Better memory management

This is particularly true in languages that rely on garbage collection. Every C developer knows exactly where and when we should reclaim memory, but most of us aren’t C developers. In a monolithic app, a giant data structure that’s no longer used needs to be dereferenced in order for it to be eligible for garbage collection, so we’ve got to determine where and when every data structure is used and when it’s not being used anymore. Using a DAG model, the starting and stopping of tasks will implicitly handle this garbage collection for us. A massive set opened up for the first process in a long chain releases its memory as part of that task completing.

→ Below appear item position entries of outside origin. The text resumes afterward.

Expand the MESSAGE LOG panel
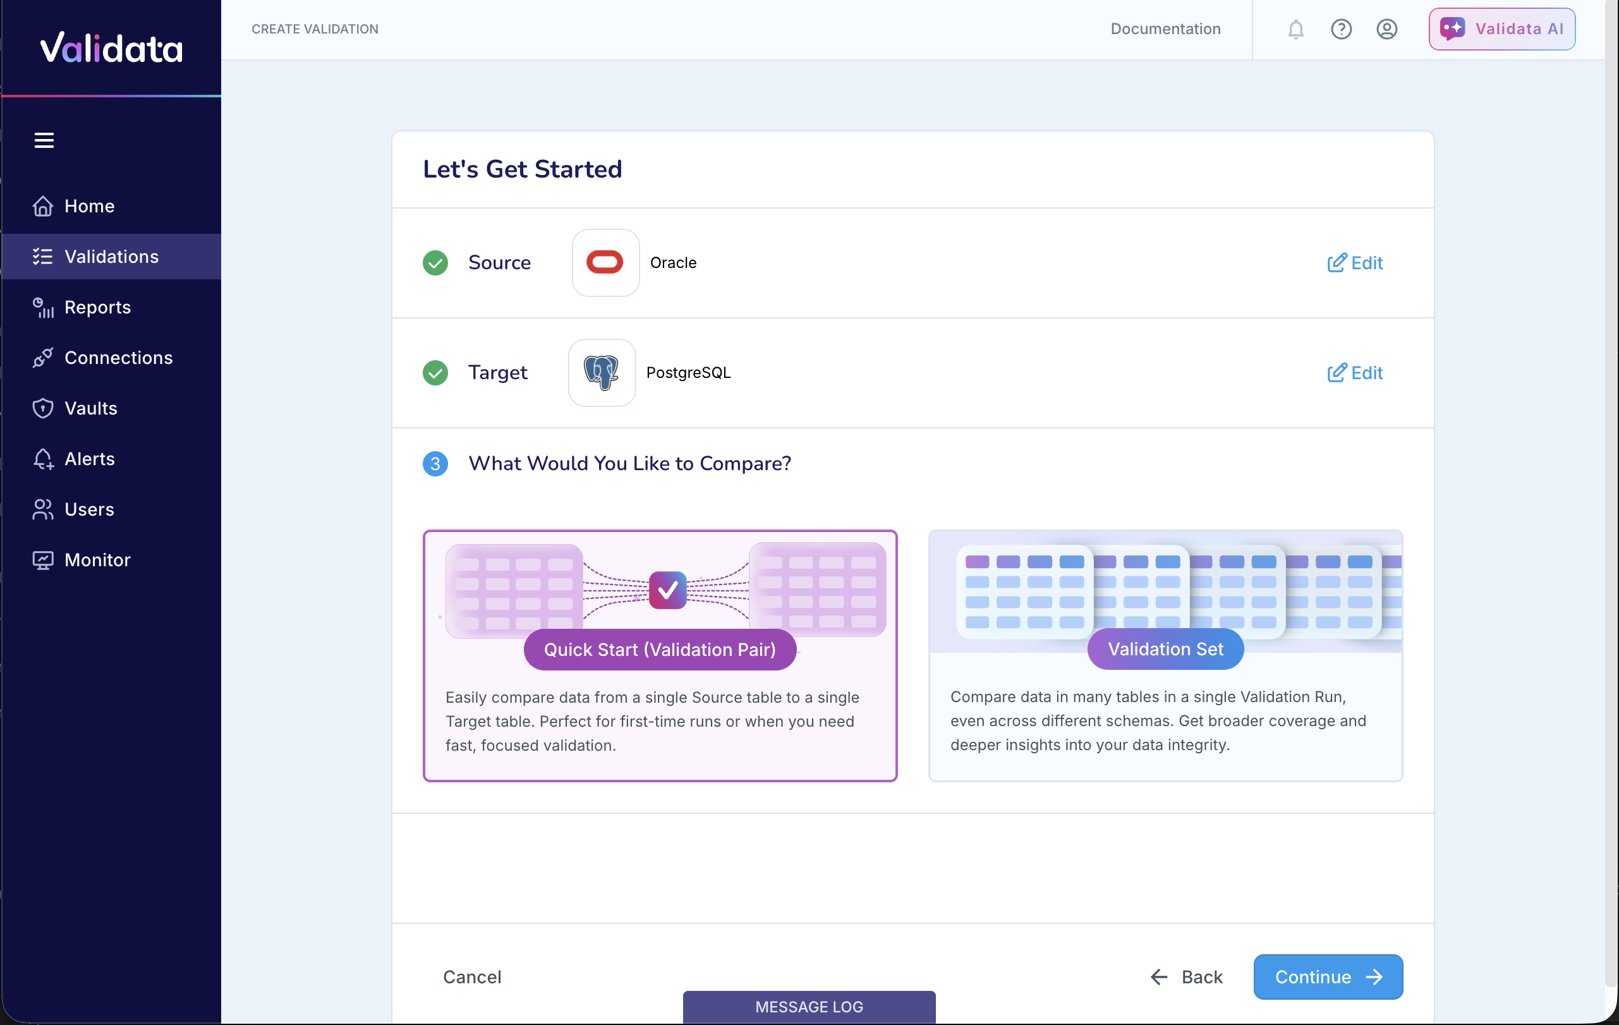 [809, 1006]
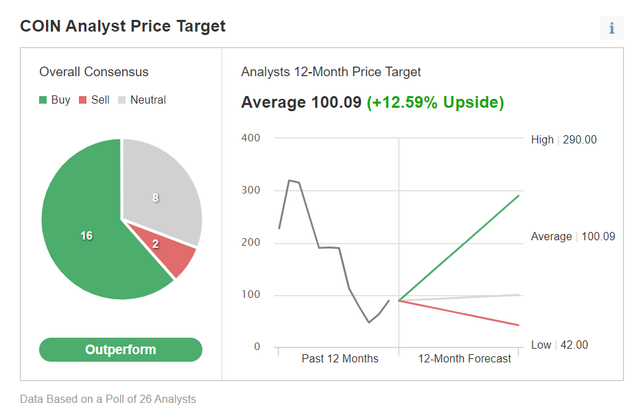The height and width of the screenshot is (418, 634).
Task: Click the Past 12 Months axis label
Action: pyautogui.click(x=340, y=358)
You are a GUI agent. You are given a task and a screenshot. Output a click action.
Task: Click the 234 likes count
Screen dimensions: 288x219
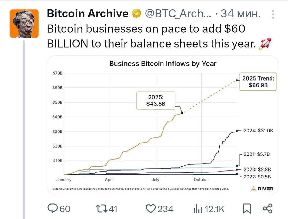[166, 209]
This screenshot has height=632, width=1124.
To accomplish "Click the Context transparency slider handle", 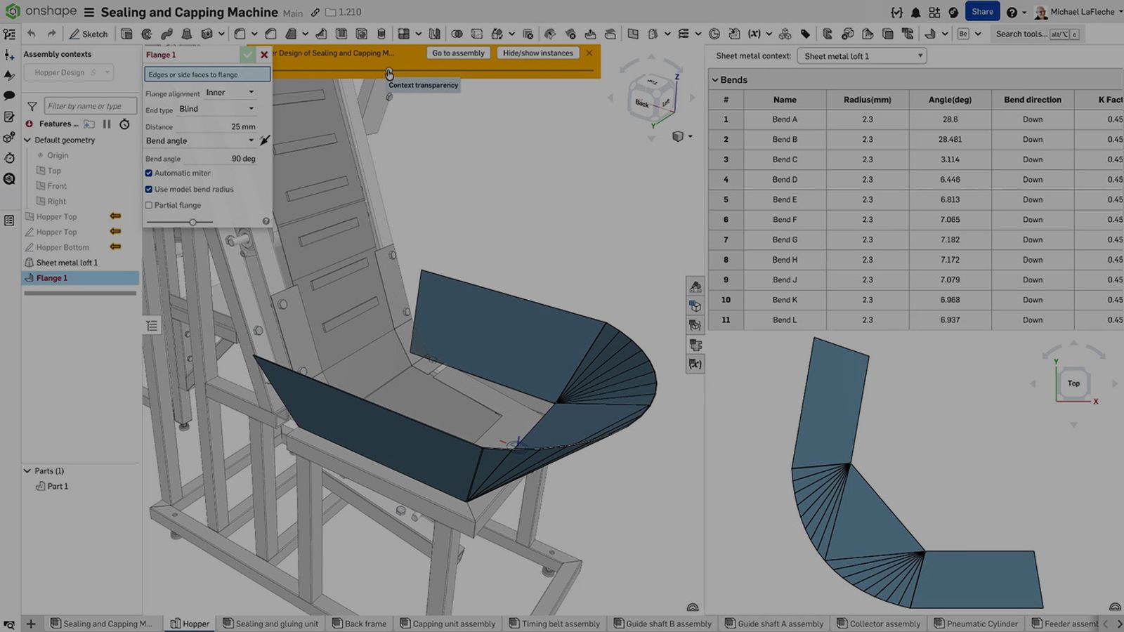I will coord(389,71).
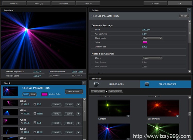Toggle SCN blend mode in Global Parameters
Screen dimensions: 193x140
pyautogui.click(x=33, y=94)

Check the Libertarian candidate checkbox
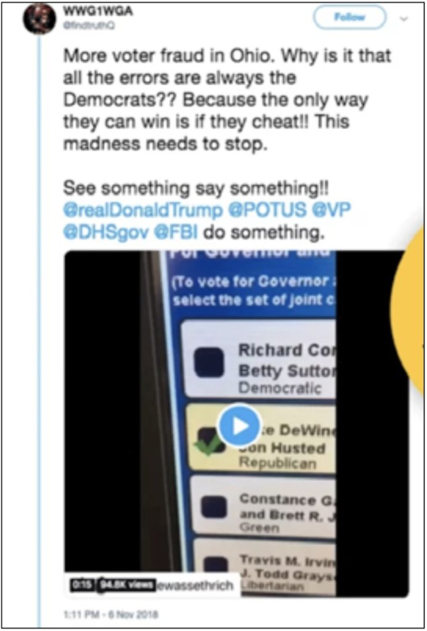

Cheap Multiprocess Support

This is especially true with Airflow’s simultaneous execution of many tasks. Let’s say we have an eight core EC2 instance. In monolithic apps, we’d have to pay very close attention to threading in our large scale processes; otherwise, we’re only using one of those cores. However, Airflow’s concurrency model will automatically run each non dependent process at the same time up to a certain limit (we don’t want our processors thrashing now). It will then run all the dependent processes concurrently as well. In the example above, ‘star_aggregator’ and ‘sentiment_analysis’ will run at the same time. After they’ve been completed successfully, ‘recommendations’, ‘promotions’, ‘send_storefront_emails’, and ‘send_customer_support_emails’ will be run simultaneously next. This has the net effect of significantly speeding up your execution time without putting in much more work.

Conclusion

For non-realtime processing, using a DAG model and a tool like Airbnb’s Airflow can significantly speed up your development time and make your code maintainable over the long haul. It’s can be slightly more work to define integration points and set up the dependencies, but those drawbacks are a one time investment for a system that will run better and smoother over the long haul.